MotoGP: The Case Of Andrea Iannone V. Jorge Lorenzo

The verdict is in, but what did the parties have to say? Even Valentino Rossi weighs in.

Jorge Lorenzo 2016
Defending MotoGP Champion Jorge Lorenzo's (pictured) title defense was put in jeopardy after Andrea Iannone took both of them out of the Catalan Grand Prix.Photo Courtesy of Yamaha

Mistakes happen. It’s part of being human. As the saying goes: To err is human, to forgive; divine. That’s because forgiveness does not come easy. Especially in racing. In this case, when Andrea Iannone ran into the back of Jorge Lorenzo and took them both out of the Catalan Grand Prix, bringing Lorenzo leading the championship by 10 points to a 10-point deficit on the new championship leader Marc Marquez.

After the crash, Lorenzo was visibly upset, not wanting to hear what Iannone had to say. Not unusual right after a crash, but it was especially hard for Lorenzo to take the “divine” approach after Iannone’s response.

“About the race, it’s unbelievable that Iannone made this mistake again and when he did, instead of saying “sorry” he asked me if I had an engine failure or something strange happening in this corner,” Lorenzo said. “You can make a mistake, like Dani [Pedrosa] did in Austin, but then you have to go there and accept your fault. When he [Iannone] got up off the ground he just told me, ‘Jorge, something happen with your engine, with your bike that was not normal how you brake, you brake much before.’ Instead of saying, ‘Jorge, sorry I made a mistake,’ he ask about my bike. So this is the worst thing.”

It’s not hard to expect that the rider being hit would immediately find fault with the other rider, but to be fair, there are always two sides to every story and Iannone felt that Lorenzo slowed unexpectedly.

“As for the incident, I can only say that I could do nothing to avoid it: I braked at the same point as all the previous laps but he was very slow at that moment and unfortunately I made contact with him and we both crashed." - Andrea Iannone.

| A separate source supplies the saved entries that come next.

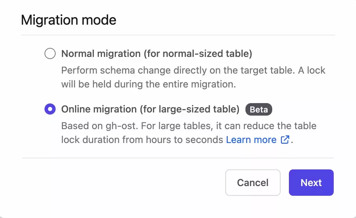Click the external link icon after Learn more
Screen dimensions: 356x218
pos(285,140)
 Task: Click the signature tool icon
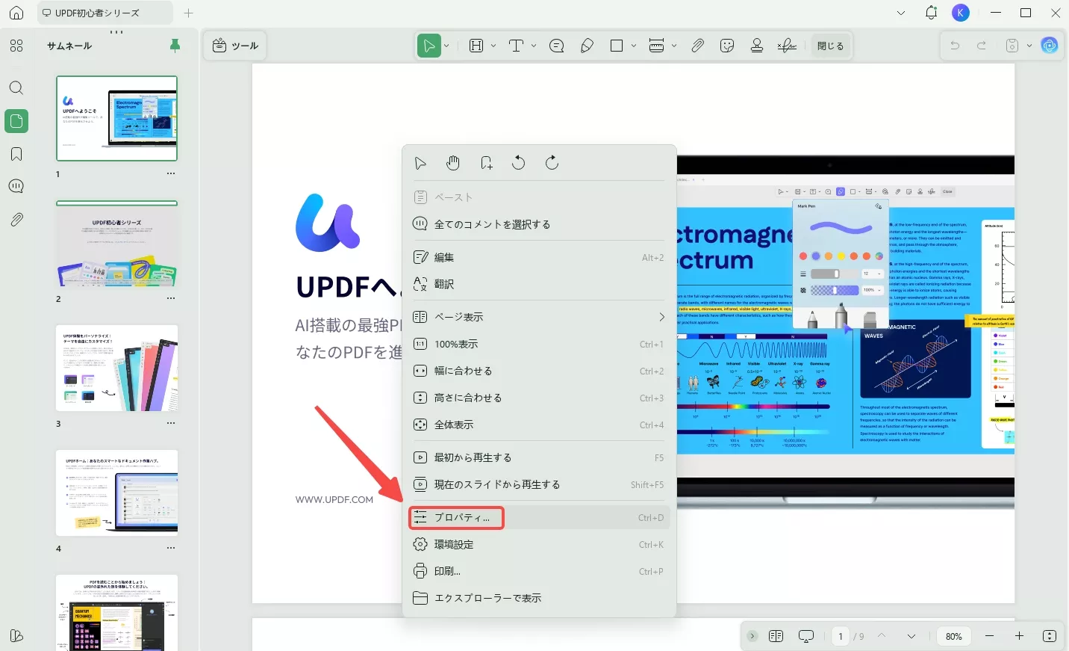(787, 46)
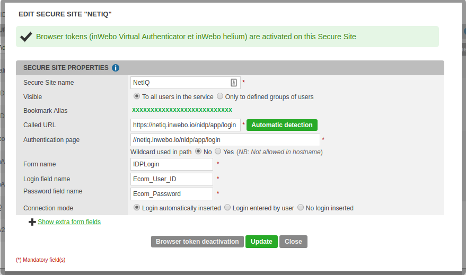Click the info icon beside Secure Site Properties
The height and width of the screenshot is (275, 466).
pos(116,68)
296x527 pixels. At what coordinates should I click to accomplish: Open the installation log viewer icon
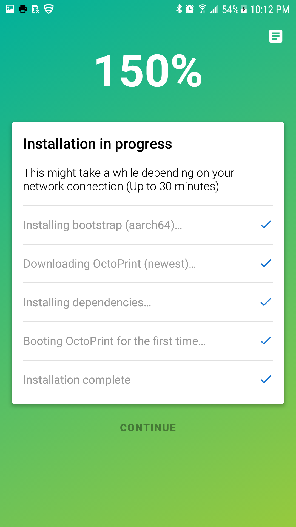(276, 36)
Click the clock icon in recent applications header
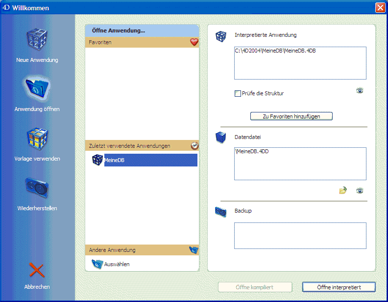The width and height of the screenshot is (388, 302). tap(194, 146)
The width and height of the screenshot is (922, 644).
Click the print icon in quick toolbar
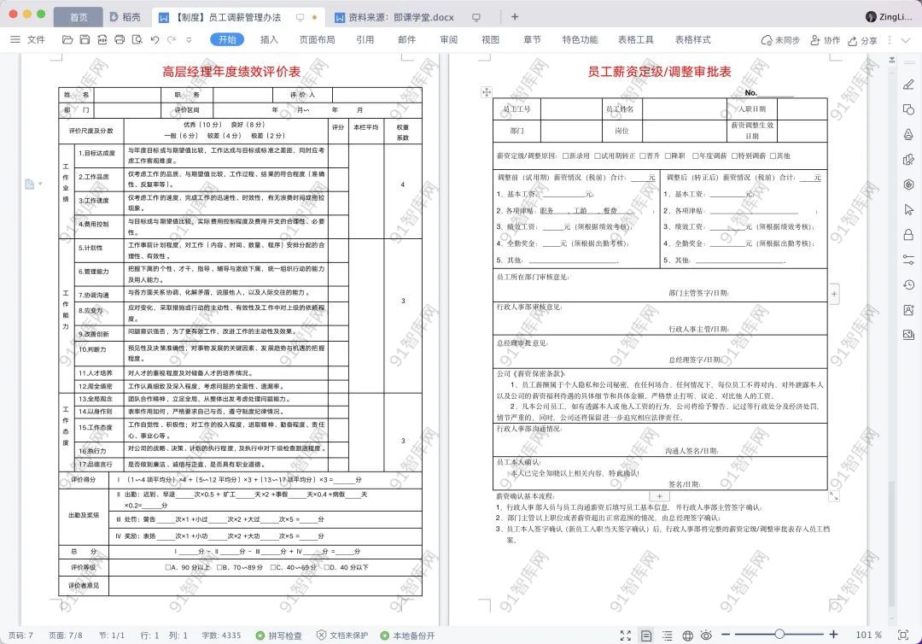tap(120, 39)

“I am very sorry for what happened with Lorenzo because I was doing a good race with the limited grip I had,” Iannone explained. “As for the incident, I can only say that I could do nothing to avoid it: I braked at the same point as all the previous laps but he was very slow at that moment and unfortunately I made contact with him and we both crashed. It might seem that I came in too fast and that I wanted to pass him but that’s not the way it went and we got the confirmation of this by analyzing the telemetry data.”

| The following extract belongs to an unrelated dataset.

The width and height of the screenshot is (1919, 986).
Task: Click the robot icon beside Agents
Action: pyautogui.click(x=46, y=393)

It can be hard to find objectivity when you’re at the center of the controversy, so what was another rider’s perspective? The top three from the Catalan Grand Prix – Valentino Rossi, Marc Marquez and Dani Pedrosa – were asked their opinion. Rossi (clearly not a Lorenzo supporter and a friend of Iannone) gave his insight, including what Iannone could have done differently to avoid it.

“I think that Iannone did the mistake in braking and Jorge was able to slow down the bike better,” Rossi said. “So you can make a mistake, but maybe in that moment what Iannone can do is try to go on the outside more than on the inside, because you arrive in one moment and you have to understand that you don't stop and you have to try to go on the outside. But very easy to say, from here – the chair; quiet. From the bike it is more difficult and for sure is a shame when one rider make a mistake and go into the other one.”

Andrea Iannone 2016
Iannone (29) was already in the doghouse for taking out his teammate Andrea Dovizioso (04) in Argentina.Photo Courtesy of Ducati

“There is always one rider that doesn’t understand the risks and that his actions can seriously injure the other riders..” - Jorge Lorenzo.

Marquez and Pedrosa shared the same sentiments, including the fact that it was always easier to judge what another rider could have done from the sidelines. In the end, the people who judge from the sidelines – Race Direction – found Iannone at fault, a repeat of his infraction in Argentina when he took out his own teammate, Andrea Dovizioso, in the final corner of the race. For that repeat offense, Iannone will have to start from the back of the grid at the next round in Assen, as well as two-penalty points. For Lorenzo, the penalty was not enough.

“There is always one rider that doesn’t understand the risks and that his actions can seriously injure the other riders,” Lorenzo said. “And if Race Direction doesn’t give him a hard penalization, like they did with me in 2005, these kinds of riders don’t understand that they have to change their mentality. That's why I think starting the race from last position is not enough, because in five to seven laps he will be positioned at the front again due to his pace.”

Iannone was hoping to clear the air with Lorenzo, saying: “For sure I go back to his motorhome another time, because is very important for me to talk to Jorge and for sure, him understand the situation.”

He might want to wait awhile. Or at least come up with a different approach, because Lorenzo sees Iannone’s “mentality” as part of the problem.